#### [Your objective]
All lines from the one containing "The image size" through the final line of the listing below, and no others, must be returned exactly; no pictures belong in the copy.

Top of Source information

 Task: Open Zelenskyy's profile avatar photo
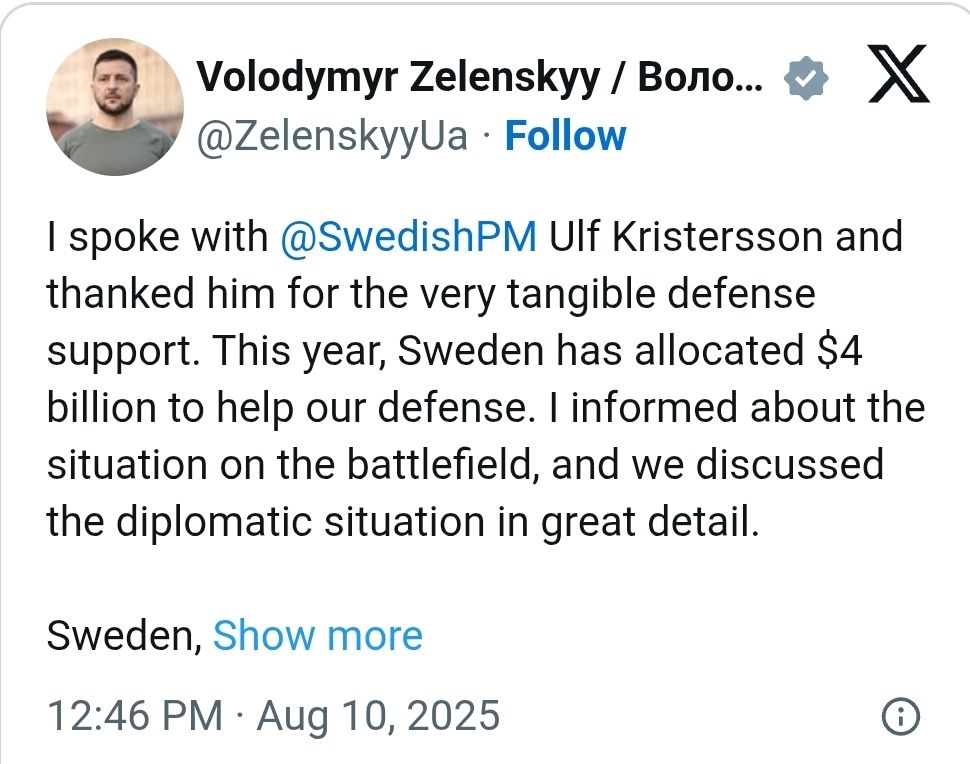coord(115,107)
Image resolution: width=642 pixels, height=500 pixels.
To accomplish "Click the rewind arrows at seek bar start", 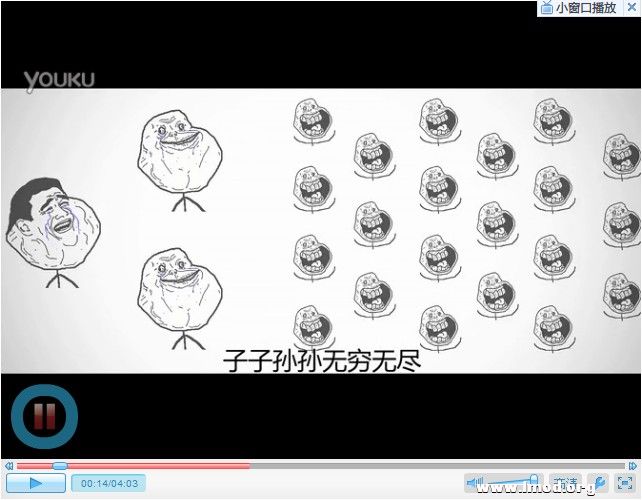I will pos(8,466).
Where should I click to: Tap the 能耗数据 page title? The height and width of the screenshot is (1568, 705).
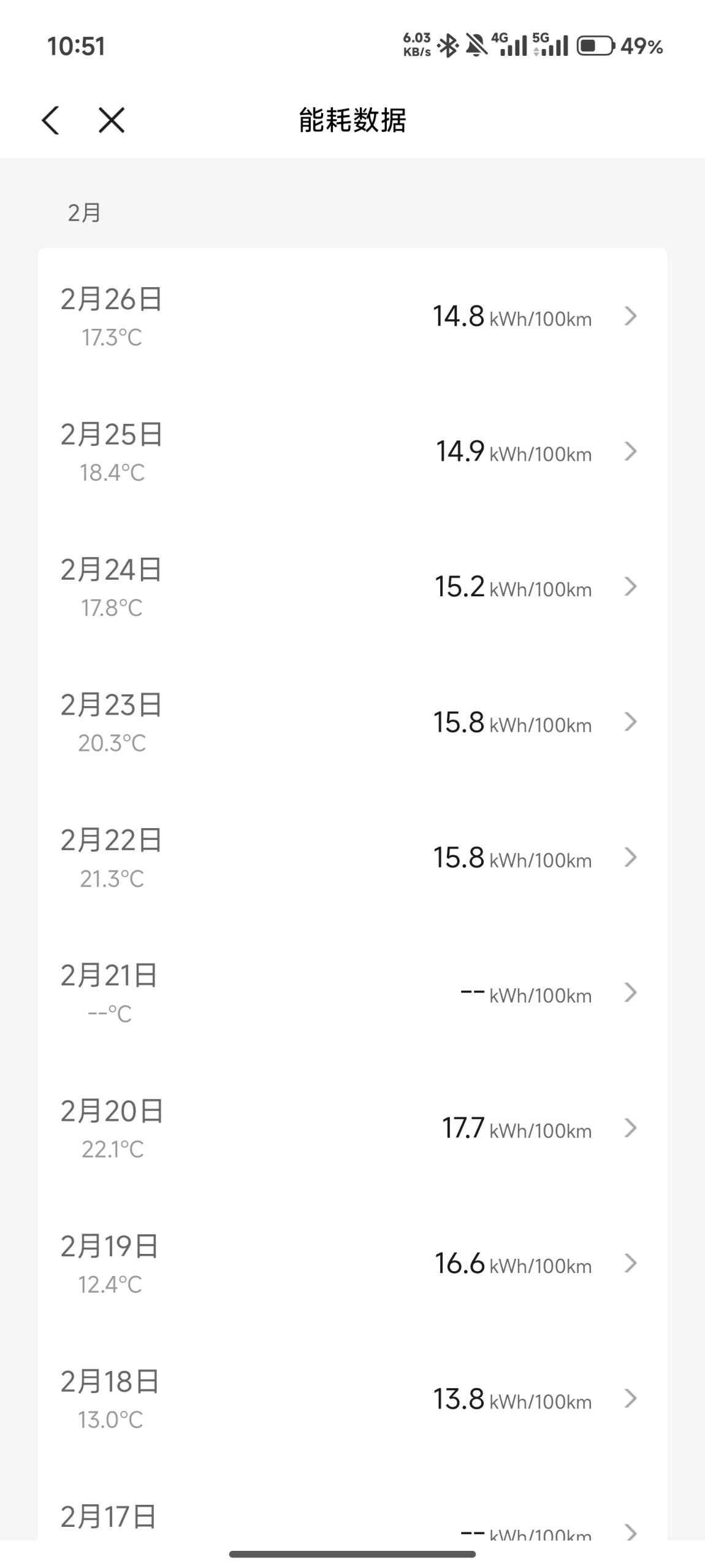click(352, 120)
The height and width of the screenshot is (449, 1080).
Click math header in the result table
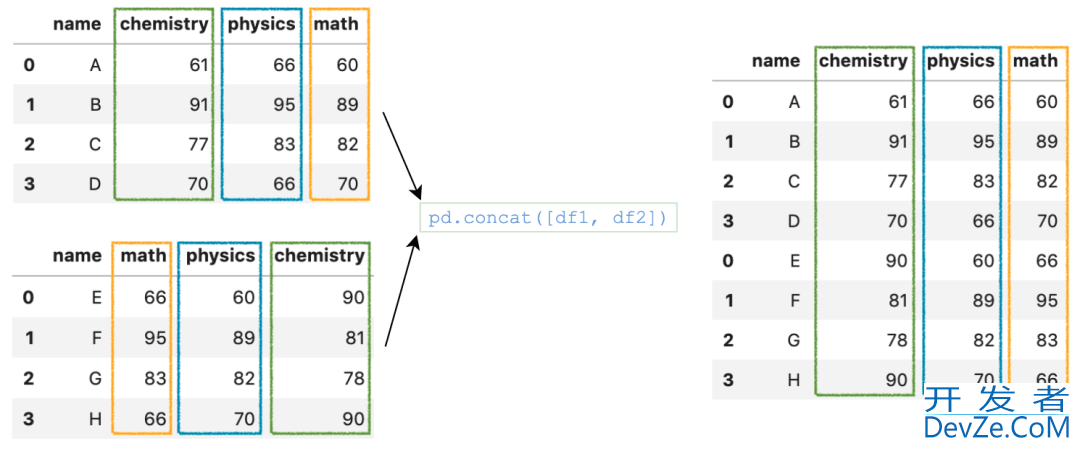(1035, 61)

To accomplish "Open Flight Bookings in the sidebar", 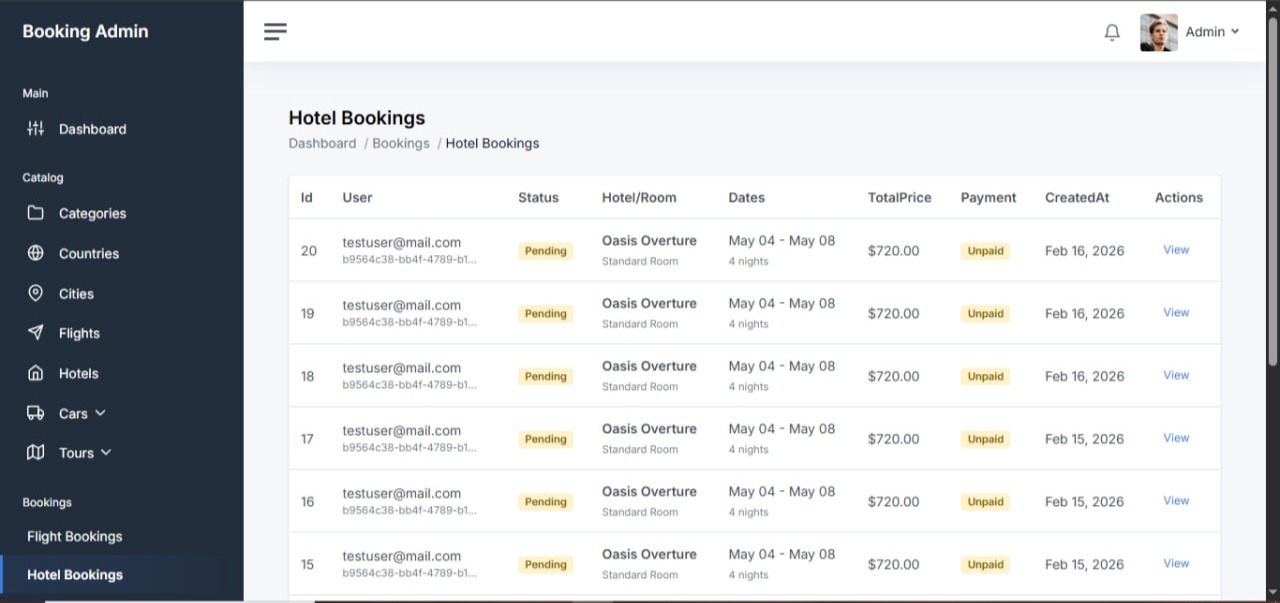I will coord(75,537).
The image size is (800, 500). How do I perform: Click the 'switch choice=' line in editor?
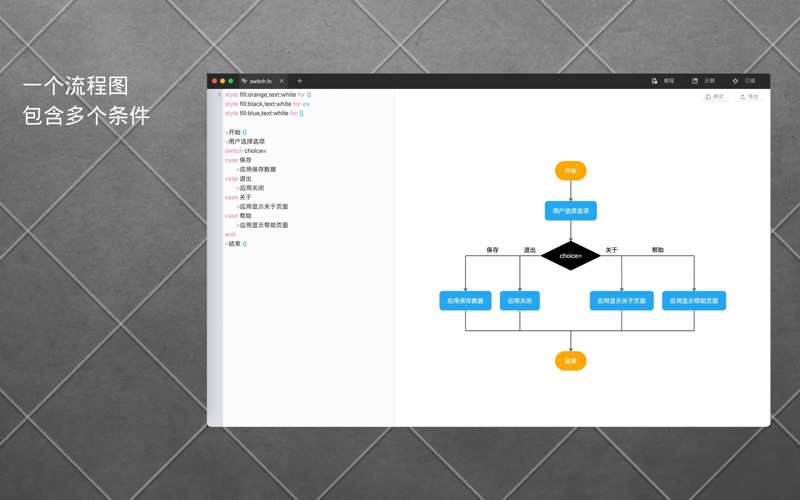pos(246,151)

Bottom of Source information

#### [Expected answer]
The image size is (800, 500). How do I perform: Click the 'switch choice=' line in editor?
pos(246,151)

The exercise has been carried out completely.